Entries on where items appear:
•••••

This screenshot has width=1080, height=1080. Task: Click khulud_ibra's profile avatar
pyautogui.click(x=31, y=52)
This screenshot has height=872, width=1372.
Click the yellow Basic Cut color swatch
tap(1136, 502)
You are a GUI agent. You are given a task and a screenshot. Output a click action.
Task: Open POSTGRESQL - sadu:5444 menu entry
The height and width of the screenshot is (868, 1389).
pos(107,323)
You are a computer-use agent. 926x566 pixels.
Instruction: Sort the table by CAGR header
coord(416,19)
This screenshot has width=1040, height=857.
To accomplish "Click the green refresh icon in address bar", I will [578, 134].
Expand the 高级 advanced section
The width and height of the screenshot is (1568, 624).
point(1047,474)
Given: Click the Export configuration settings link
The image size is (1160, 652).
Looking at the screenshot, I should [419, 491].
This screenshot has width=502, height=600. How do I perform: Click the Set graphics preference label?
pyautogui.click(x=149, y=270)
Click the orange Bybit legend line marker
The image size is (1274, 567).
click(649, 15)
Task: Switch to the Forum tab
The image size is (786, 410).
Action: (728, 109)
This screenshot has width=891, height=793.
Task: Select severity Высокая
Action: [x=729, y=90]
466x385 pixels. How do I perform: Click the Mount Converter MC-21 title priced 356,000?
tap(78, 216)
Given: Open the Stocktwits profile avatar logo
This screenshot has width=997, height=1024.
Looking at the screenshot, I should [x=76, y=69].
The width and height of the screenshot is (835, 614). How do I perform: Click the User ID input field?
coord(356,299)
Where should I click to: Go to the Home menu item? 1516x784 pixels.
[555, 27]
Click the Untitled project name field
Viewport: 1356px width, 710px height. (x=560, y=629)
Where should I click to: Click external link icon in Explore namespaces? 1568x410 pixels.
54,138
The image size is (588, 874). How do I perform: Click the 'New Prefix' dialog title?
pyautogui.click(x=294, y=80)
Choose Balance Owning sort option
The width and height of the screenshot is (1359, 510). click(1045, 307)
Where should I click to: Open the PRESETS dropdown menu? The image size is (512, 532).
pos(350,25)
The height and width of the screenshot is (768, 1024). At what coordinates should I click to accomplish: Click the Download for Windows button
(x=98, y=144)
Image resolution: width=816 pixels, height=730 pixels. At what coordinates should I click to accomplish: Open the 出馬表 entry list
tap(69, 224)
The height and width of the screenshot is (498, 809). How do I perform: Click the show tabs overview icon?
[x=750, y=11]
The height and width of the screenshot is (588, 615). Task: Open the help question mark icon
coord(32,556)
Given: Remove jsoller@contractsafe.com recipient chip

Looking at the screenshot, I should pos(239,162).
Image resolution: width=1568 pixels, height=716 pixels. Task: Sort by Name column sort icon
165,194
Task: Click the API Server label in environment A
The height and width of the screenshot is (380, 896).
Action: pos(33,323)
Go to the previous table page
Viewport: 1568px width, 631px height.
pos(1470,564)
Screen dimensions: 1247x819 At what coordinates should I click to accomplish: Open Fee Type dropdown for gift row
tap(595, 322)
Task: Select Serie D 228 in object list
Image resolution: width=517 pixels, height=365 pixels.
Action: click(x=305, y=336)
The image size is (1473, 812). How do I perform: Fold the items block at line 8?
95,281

•••••

Short problem: Copy out the lines starting with the line containing "Given: Remove jsoller@contractsafe.com" and going on through the line containing "tap(595, 322)", word for word.

Final result:
Given: Remove jsoller@contractsafe.com recipient chip

Looking at the screenshot, I should pos(239,162).
Image resolution: width=1568 pixels, height=716 pixels. Task: Sort by Name column sort icon
165,194
Task: Click the API Server label in environment A
The height and width of the screenshot is (380, 896).
Action: pos(33,323)
Go to the previous table page
Viewport: 1568px width, 631px height.
pos(1470,564)
Screen dimensions: 1247x819 At what coordinates should I click to accomplish: Open Fee Type dropdown for gift row
tap(595, 322)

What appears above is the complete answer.